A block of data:
[Start]
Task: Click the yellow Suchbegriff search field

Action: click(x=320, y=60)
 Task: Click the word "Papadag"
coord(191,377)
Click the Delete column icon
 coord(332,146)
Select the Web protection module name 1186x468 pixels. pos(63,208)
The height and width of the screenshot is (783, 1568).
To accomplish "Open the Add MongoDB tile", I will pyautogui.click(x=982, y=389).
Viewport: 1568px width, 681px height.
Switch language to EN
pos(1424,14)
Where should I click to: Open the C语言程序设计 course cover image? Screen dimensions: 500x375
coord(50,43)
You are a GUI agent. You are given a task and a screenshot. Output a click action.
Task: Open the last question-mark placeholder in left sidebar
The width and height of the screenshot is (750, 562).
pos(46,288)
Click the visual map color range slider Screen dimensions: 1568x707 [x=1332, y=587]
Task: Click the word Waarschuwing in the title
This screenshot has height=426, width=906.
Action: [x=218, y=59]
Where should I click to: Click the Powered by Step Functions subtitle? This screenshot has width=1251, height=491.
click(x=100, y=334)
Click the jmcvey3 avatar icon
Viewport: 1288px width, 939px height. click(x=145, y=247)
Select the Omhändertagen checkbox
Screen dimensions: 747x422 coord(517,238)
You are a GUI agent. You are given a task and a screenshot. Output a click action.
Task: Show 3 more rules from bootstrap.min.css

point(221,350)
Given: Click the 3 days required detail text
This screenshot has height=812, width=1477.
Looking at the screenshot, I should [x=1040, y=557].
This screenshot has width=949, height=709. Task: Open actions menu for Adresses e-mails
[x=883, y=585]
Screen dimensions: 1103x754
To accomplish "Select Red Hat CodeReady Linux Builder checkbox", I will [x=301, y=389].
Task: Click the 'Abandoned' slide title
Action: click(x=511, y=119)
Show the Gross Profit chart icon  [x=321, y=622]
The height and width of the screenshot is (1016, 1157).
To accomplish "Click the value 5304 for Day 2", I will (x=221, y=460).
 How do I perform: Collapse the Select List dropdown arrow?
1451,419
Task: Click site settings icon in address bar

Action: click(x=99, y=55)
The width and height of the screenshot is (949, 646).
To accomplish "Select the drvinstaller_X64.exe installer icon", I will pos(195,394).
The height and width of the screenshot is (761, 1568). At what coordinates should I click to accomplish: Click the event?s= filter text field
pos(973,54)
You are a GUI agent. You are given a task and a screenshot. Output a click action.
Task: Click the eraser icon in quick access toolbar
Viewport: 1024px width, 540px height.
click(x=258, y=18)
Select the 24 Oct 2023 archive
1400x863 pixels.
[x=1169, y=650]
[End]
§ **AIM OF THE TASK**
Switch every "checkbox" in the lines above to "tick box", and give all the lines again with nothing else altered.

§ **WRITTEN RESPONSE**
Task: Click the yellow Suchbegriff search field

Action: click(x=320, y=60)
 Task: Click the word "Papadag"
coord(191,377)
Click the Delete column icon
 coord(332,146)
Select the Web protection module name 1186x468 pixels. pos(63,208)
The height and width of the screenshot is (783, 1568).
To accomplish "Open the Add MongoDB tile", I will pyautogui.click(x=982, y=389).
Viewport: 1568px width, 681px height.
Switch language to EN
pos(1424,14)
Where should I click to: Open the C语言程序设计 course cover image? Screen dimensions: 500x375
coord(50,43)
You are a GUI agent. You are given a task and a screenshot. Output a click action.
Task: Open the last question-mark placeholder in left sidebar
The width and height of the screenshot is (750, 562).
pos(46,288)
Click the visual map color range slider Screen dimensions: 1568x707 [x=1332, y=587]
Task: Click the word Waarschuwing in the title
This screenshot has height=426, width=906.
Action: [x=218, y=59]
Where should I click to: Click the Powered by Step Functions subtitle? This screenshot has width=1251, height=491.
click(x=100, y=334)
Click the jmcvey3 avatar icon
Viewport: 1288px width, 939px height. click(x=145, y=247)
Select the Omhändertagen tick box
Screen dimensions: 747x422 coord(517,238)
You are a GUI agent. You are given a task and a screenshot. Output a click action.
Task: Show 3 more rules from bootstrap.min.css

point(221,350)
Given: Click the 3 days required detail text
This screenshot has height=812, width=1477.
Looking at the screenshot, I should [x=1040, y=557].
This screenshot has width=949, height=709. Task: Open actions menu for Adresses e-mails
[x=883, y=585]
Screen dimensions: 1103x754
To accomplish "Select Red Hat CodeReady Linux Builder tick box", I will [x=301, y=389].
Task: Click the 'Abandoned' slide title
Action: click(x=511, y=119)
Show the Gross Profit chart icon  [x=321, y=622]
The height and width of the screenshot is (1016, 1157).
To accomplish "Click the value 5304 for Day 2", I will (x=221, y=460).
 How do I perform: Collapse the Select List dropdown arrow?
1451,419
Task: Click site settings icon in address bar

Action: click(x=99, y=55)
The width and height of the screenshot is (949, 646).
To accomplish "Select the drvinstaller_X64.exe installer icon", I will pos(195,394).
The height and width of the screenshot is (761, 1568). At what coordinates should I click to accomplish: Click the event?s= filter text field
pos(973,54)
You are a GUI agent. You are given a task and a screenshot. Output a click action.
Task: Click the eraser icon in quick access toolbar
Viewport: 1024px width, 540px height.
click(x=258, y=18)
Select the 24 Oct 2023 archive
1400x863 pixels.
[x=1169, y=650]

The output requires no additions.